Bennie was a good friend of mine growing up. The quintessential "big" kid, Bennie was about six feet tall when he was 13, and always was a great athlete.
Ryan was my class's super star. Voted Most Athletic, starting quarterback and point guard from his freshman year on. He didn't have Bennie's height, but if he did, he would have been one of the top football recruits in the country. Except basketball was always his first love, and would have been a major recruit on the hardwood as well.
Ryan lived a few houses down from me, and Bennie was in the neighborhood. I spent a few summers playing variations of three-man basketball with those two, and I could probably count on one hand the amount of games we played that didn't result in a fight between them. Insanely competitive and both very talented.
I chose not to engage in a competitive battle between them. My highest and best use was to simply break up the fights before they started, so we wouldn't get in trouble.
After the two of them broke several school records in football (Bennie would eventually give up baseball and basketball, Ryan eventually quit baseball), Bennie would receive a scholarship to play tight end at Michigan. Ryan, at 5-foot-9, walked on the basketball team at the University of Minnesota.
Bennie red-shirted, and eventually finished second to Iowa's Dallas Clark in most receiving categories in the Big 10 and in the nation. He was a second round draft pick by the Houston Texans. The 'U' (what Minnesotans refer to the main college in the state) would be caught amid a massive academic fraud scandal, although Ryan didn't participate in any way (Clem Haskins, the coach behind it all, was fired), he would leave for a Division III school in Minnesota. He got back into football after a two-year absence, and led that school to a national championship his senior year.
Bennie battled knee injuries in successive years, and eventually was released by the Texans. He's considered a "bust" by the common definition, but it's essentially impossible to measure the reaction of one's knee to sharp lateral cuts on grass or artificial turf before the draft. He landed in Seattle, under Mike Holmgren, where they saw value in him as a special teams player. Bennie was a wedge-buster; the guy who previously would ram himself head-on into the primary blocking on kick returns.
Three-person wedges have since been banned in the NFL.
Ryan married a girl I went to grade school with, and is a higher-up in his family's business. A buddy of mine played softball with him up until this year, when apparently he hung up his cleats. He's got a kid and is doing that whole thing.
Last I heard, Bennie had a seizure at the age of 29.
While there may not be enough scientific evidence to confirm the direct link between repeated blows to the head among the living and chronic traumatic encephalopathy (CTE), if it has webbed feet, waddles around and quacks, it's probably a duck.
That's the focus of Mark Roth's excellent piece in Sunday's Post-Gazette; the long-term effects of CTE on former NFL players, and some discussion on how it's currently impossible to detect among the living.
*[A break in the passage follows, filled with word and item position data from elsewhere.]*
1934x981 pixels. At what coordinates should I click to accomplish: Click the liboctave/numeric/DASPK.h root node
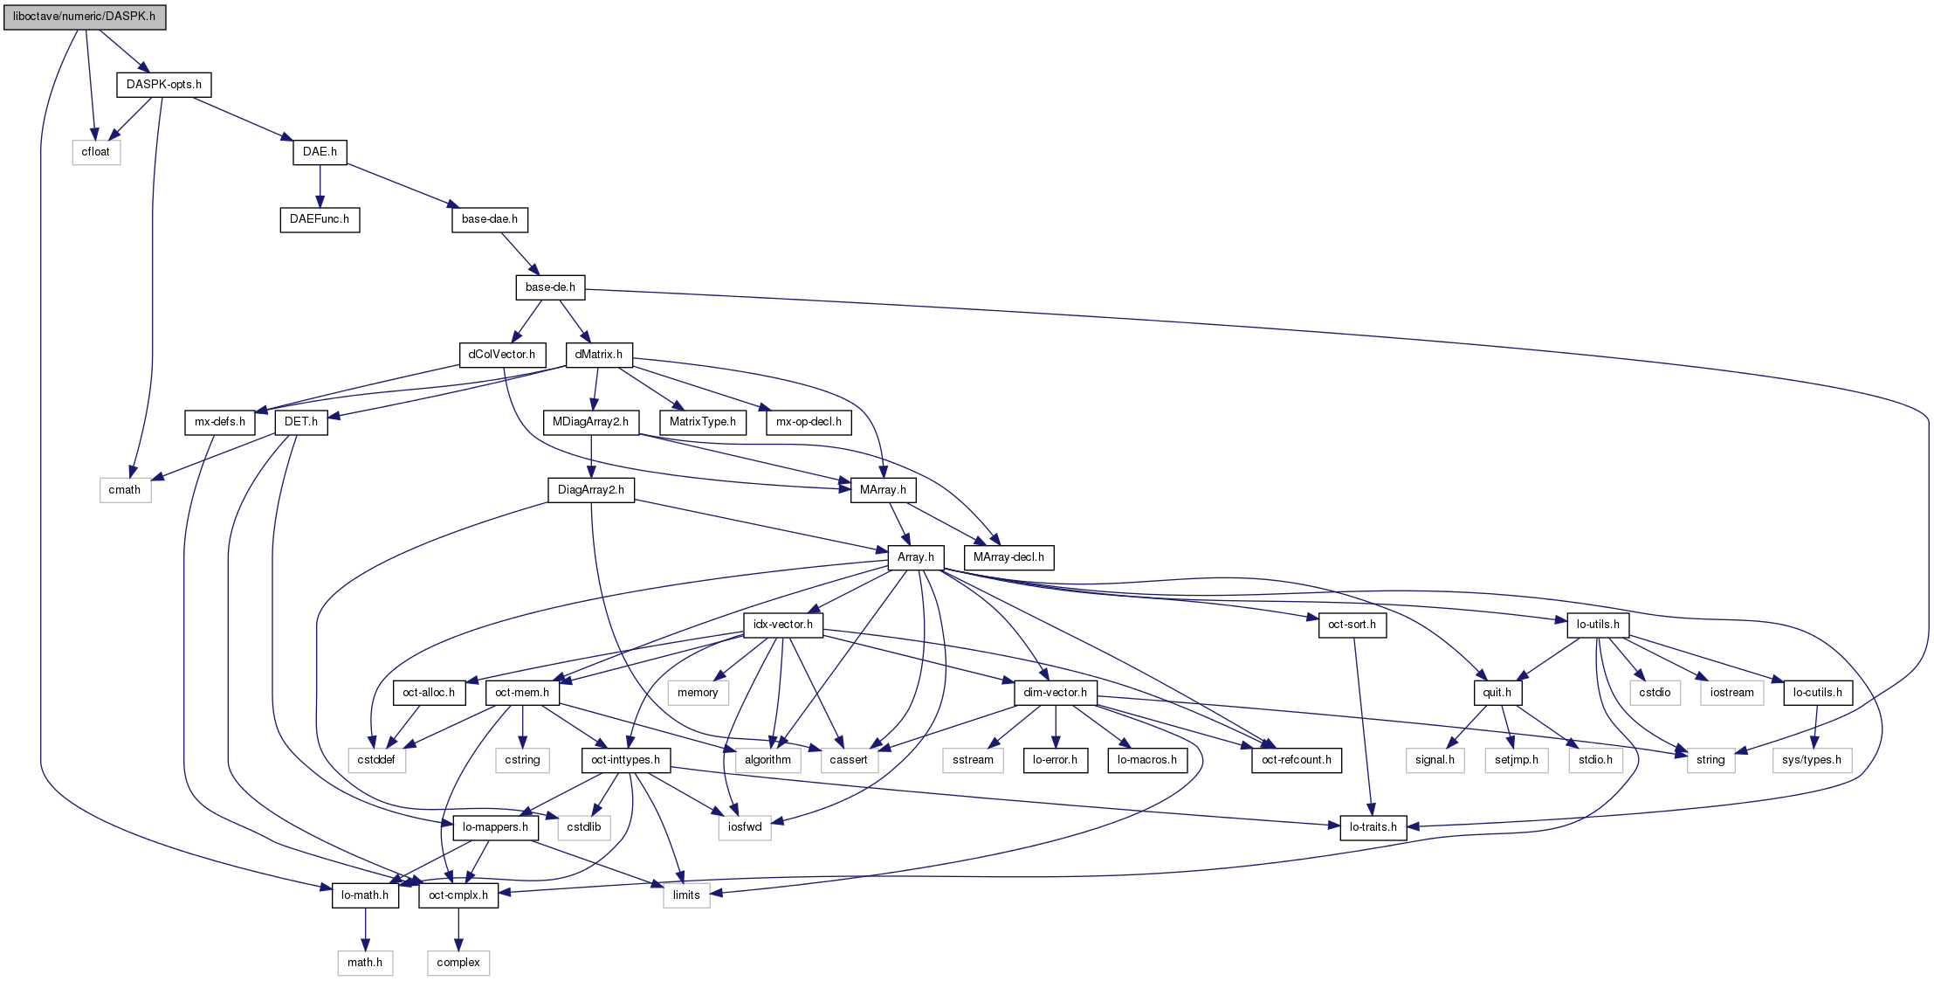pos(84,17)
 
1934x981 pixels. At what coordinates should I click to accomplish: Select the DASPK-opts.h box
pos(164,85)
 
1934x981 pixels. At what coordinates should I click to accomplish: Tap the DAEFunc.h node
pos(320,219)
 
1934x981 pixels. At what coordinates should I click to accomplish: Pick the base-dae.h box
pos(489,219)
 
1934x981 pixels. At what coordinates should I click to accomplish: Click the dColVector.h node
pos(502,355)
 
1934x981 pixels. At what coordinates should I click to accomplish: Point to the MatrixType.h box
pos(702,422)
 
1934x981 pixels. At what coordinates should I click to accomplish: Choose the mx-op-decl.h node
pos(809,422)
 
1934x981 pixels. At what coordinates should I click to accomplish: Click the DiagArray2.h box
pos(591,490)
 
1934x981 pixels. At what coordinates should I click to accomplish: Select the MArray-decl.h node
pos(1008,557)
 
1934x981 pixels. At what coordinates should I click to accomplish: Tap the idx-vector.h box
pos(783,625)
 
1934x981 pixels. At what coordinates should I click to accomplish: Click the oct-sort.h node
pos(1352,625)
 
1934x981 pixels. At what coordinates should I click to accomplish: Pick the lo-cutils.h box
pos(1817,693)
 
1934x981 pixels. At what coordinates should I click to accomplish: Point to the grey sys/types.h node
pos(1812,760)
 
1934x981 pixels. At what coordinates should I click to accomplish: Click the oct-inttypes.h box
pos(626,760)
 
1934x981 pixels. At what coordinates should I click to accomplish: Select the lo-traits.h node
pos(1373,827)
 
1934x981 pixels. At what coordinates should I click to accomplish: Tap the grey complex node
pos(458,963)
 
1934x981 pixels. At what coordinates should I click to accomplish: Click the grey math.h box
pos(365,963)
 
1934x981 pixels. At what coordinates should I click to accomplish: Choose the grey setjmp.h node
pos(1517,760)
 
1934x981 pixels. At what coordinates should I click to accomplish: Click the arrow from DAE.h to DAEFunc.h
pos(320,185)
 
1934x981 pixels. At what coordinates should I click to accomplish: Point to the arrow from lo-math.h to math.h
pos(365,929)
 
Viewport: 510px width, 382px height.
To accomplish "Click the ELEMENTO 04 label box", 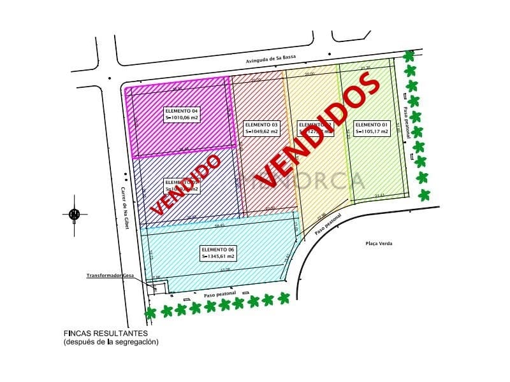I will point(182,114).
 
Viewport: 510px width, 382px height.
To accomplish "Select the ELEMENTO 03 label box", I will point(261,128).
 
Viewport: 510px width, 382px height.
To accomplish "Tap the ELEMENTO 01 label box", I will point(372,128).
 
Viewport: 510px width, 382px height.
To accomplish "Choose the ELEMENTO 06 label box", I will point(217,252).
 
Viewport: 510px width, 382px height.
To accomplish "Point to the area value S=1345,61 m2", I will point(217,256).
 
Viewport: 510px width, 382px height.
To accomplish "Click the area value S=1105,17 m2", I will point(372,132).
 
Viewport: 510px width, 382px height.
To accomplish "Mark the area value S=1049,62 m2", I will point(261,132).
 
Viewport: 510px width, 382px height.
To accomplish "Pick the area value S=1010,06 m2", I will point(182,118).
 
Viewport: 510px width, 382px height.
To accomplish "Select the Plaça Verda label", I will point(379,244).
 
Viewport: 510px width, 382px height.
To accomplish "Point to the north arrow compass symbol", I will point(75,214).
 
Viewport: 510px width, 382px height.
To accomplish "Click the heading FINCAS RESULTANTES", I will point(105,333).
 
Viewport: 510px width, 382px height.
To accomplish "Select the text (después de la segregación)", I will point(110,342).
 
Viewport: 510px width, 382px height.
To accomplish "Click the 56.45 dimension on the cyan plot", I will point(219,225).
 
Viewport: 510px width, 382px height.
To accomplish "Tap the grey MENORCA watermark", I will point(312,180).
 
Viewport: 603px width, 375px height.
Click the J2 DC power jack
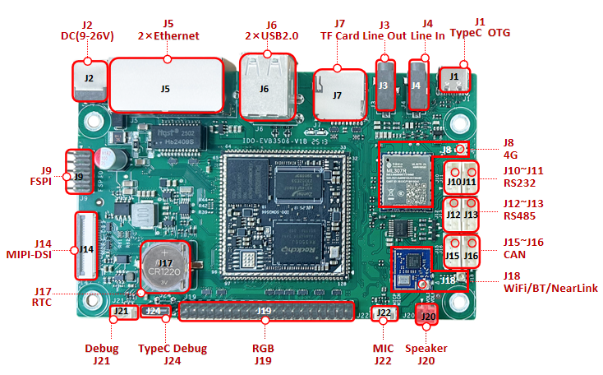(90, 80)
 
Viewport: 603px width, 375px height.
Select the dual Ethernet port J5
(167, 85)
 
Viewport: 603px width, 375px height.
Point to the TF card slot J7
(337, 94)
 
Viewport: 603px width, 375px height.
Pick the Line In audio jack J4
(418, 84)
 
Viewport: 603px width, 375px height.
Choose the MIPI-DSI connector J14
(86, 247)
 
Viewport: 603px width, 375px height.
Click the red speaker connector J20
(426, 314)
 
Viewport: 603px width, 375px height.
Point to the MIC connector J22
(383, 312)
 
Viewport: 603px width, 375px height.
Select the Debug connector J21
(121, 311)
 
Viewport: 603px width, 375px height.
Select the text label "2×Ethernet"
(168, 35)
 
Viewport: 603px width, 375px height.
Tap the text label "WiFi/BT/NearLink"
(550, 288)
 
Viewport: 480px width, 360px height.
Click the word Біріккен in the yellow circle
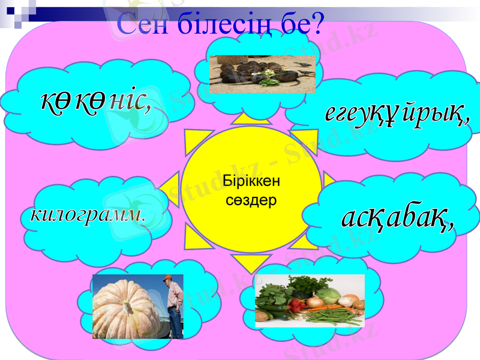pos(251,181)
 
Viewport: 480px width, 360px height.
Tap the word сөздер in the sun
pos(251,200)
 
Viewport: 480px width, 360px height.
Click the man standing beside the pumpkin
pos(174,306)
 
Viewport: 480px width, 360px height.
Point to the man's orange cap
pos(170,278)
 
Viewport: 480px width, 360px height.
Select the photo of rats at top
pos(262,74)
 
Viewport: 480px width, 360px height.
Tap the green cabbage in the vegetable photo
pos(328,295)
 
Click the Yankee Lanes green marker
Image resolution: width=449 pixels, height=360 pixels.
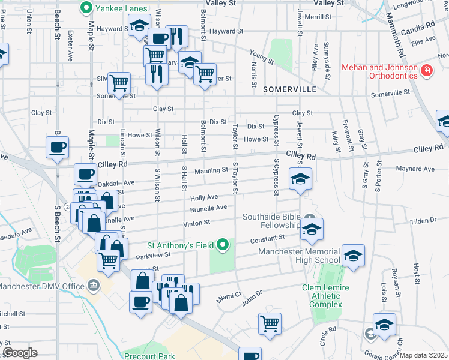tap(86, 8)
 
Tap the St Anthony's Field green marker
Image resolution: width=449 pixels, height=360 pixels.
tap(223, 244)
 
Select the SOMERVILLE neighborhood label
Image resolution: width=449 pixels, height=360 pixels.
tap(289, 89)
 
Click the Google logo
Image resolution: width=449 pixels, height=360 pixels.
tap(20, 353)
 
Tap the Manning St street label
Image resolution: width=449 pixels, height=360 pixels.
tap(211, 171)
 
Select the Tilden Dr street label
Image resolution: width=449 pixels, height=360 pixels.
tap(423, 220)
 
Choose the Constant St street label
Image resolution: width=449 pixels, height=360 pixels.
tap(267, 238)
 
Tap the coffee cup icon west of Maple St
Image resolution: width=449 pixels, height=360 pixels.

In the article, Roth references a study in which University of Chicago neurosurgeon Julian Bailes estimates a college football player will have experienced 8,000 blows to the head, with more to come in the pros. That's a sobering number.
While I was never a great football player, I've often told one of my favorite glory day stories, the time when Bennie, the future NFL player, cleaned my clock on a power sweep in practice. I was the cornerback responsible for funneling the play inside. I remember the sound of the hit; kind of like hitting a metal bucket half full of water with a plastic stick. I remember lying on the ground, staring at the sky. Not in pain, but a dull sense of cognition, sort of aware of what just happened, but in no particular rush to move.
It's just the game. Bennie wasn't trying to injure me, but he was trying to hit me. I sat out the next practice or two while the cobwebs dissipated in my head. I've read the same studies and stories about the impacts of head trauma, and wondered how much that hit, and a few other concussions I've received, might affect me long-term.
Reading studies like this, now, what I think about is how much that one, and thousands of others, may have affected Bennie. Ryan, the quarterback who played basketball before returning to a far less physical but still violent level of play, doesn't have any major issues that I'm aware of.
While it may not be provable, it seems like Bennie might.
We rail on about the money these guys make, and how that's the risk they take in playing the game. All valid points, but it's not like Bennie, as a second round pick who played 19 games and was in the league five years, made a truckload of money. Steelers Hall of Fame center Mike Webster had the career of a legend. He died, destitute, and his legacy from from one of the all-time great centers changed to be the center of the first battle over this condition among the NFL.
He barely made anything in comparison to what current Steelers C Maurkice Pouncey will make. Both are likely to have the same risk of his condition.
Roth's outstanding piece of journalism touches on a major issue that will indeed change the face of this game. I've made it clear in this space how I disagree with the direction the league is taking, but know, in the back of my mind, it's as inevitable as the seasons changing.
For all the money these guys make, they eventually ride into the sunset of their careers, but the sun is still high in the sky in their lives. The damage this condition is allegedly doing to the lives of these former players, and perhaps more importantly, to their families, victimless in this entire ordeal, is devastating.